Comenzó marzo y la campaña electoral ya determina los movimientos en el tablero político. Entre ellos, el mensaje del presidente Luis Lacalle Pou a la Asamblea General hoy, que en el Partido Nacional (PN) se manejó como una oportunidad más de movilización hacia las urnas.

El dilema central está claro: la ciudadanía deberá decidir si renueva su confianza en la coalición que ganó el balotaje de 2019 o si impone una nueva alternancia en el gobierno nacional, devolviéndoselo al Frente Amplio (FA).

Si las empresas encuestadoras no están cometiendo errores de gravedad inaudita, el PN será la fuerza mayor del oficialismo, muy por encima de las demás. El resto está por verse, aunque algunas probabilidades sean mucho mayores que otras.

Los votos de los aliados del PN determinarán si hay o no segunda vuelta con la fórmula del FA y, en el caso de que deba realizarse, si alguno de los dos grandes bloques la encara con la gran ventaja de haberse asegurado mayoría parlamentaria.
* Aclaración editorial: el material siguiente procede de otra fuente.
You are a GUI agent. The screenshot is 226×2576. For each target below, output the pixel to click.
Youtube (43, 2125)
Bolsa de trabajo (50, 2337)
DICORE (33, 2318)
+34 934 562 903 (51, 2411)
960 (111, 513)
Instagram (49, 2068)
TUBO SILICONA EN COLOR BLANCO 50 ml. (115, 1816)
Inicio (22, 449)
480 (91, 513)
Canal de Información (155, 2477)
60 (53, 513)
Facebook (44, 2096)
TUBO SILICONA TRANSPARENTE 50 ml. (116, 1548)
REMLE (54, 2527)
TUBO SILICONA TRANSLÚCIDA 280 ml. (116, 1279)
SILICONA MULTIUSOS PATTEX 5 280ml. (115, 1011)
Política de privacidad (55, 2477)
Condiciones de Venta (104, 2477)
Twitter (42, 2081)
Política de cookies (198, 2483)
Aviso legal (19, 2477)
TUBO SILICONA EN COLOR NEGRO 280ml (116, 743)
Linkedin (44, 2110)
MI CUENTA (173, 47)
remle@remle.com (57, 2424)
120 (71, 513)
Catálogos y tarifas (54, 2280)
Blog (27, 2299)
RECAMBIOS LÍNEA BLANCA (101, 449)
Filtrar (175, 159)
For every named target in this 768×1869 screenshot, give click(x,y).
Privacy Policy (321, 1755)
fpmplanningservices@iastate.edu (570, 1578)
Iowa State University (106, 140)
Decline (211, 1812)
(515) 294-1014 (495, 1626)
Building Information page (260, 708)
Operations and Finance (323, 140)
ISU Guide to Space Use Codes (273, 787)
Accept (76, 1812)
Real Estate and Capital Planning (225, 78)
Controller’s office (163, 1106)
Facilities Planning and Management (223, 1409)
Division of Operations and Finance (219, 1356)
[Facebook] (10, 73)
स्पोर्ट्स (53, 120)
Las últimas encuestas muestran al FA con más preferencias que el actual oficialismo, pero esto no indica qué pasará el último domingo de octubre. Otras encuestas, como la de la Usina de Percepción Ciudadana que publicamos en esta edición, señalan que la aprobación al gobierno de Lacalle Pou es mayor que la desaprobación.

Como sucede desde hace décadas, las personas que no tienen opciones firmes por el actual oficialismo o por el FA son clara minoría, pero el resultado dependerá de sus decisiones, en las que incidirán factores aún no definidos. Para empezar, las candidaturas presidenciales de los mayores partidos.

Las competencias hacia las elecciones internas de junio tienen, en algunos casos y hasta ahora, favoritos, y en otros casos ni siquiera eso. Sus resultados no disminuirán las convicciones arraigadas, pero pueden ser importantes para las personas que hoy están indecisas.

Todo lo antedicho aconseja prudencia en los pronósticos y tiene además efectos muy relevantes sobre las campañas, que muchas veces se basan más en el estudio del electorado que en el de la situación nacional.

Los partidos cuentan, por supuesto, con abundantes datos sobre la realidad uruguaya, criterios para interpretarla, diagnósticos y planes con prioridades, pero a la hora de comunicarlos, en el proceso que va desde la redacción de programas hasta las fórmulas publicitarias, pesa cada vez más la voluntad descarnada de ganar votos, muy especialmente en la delgada franja indecisa. Para conquistar la representación de la mayoría, se vuelve crucial seducir a esa minoría.

Así, algunas propuestas se diluyen o se disimulan, la conquista de confianza le cede terreno a la siembra de desconfianza, y hay quienes se afanan menos por convencer a potenciales votantes que por decirles lo que quieren escuchar.

Estas prácticas tienen luego consecuencias indeseables: entre ellas, esperanzas irrealizables, decepciones profundas y polarizaciones crecientes, que complican o impiden la cooperación. Abaratar el discurso sale caro a la larga, no sólo para los partidos sino también para el conjunto de la sociedad. Evitémoslo.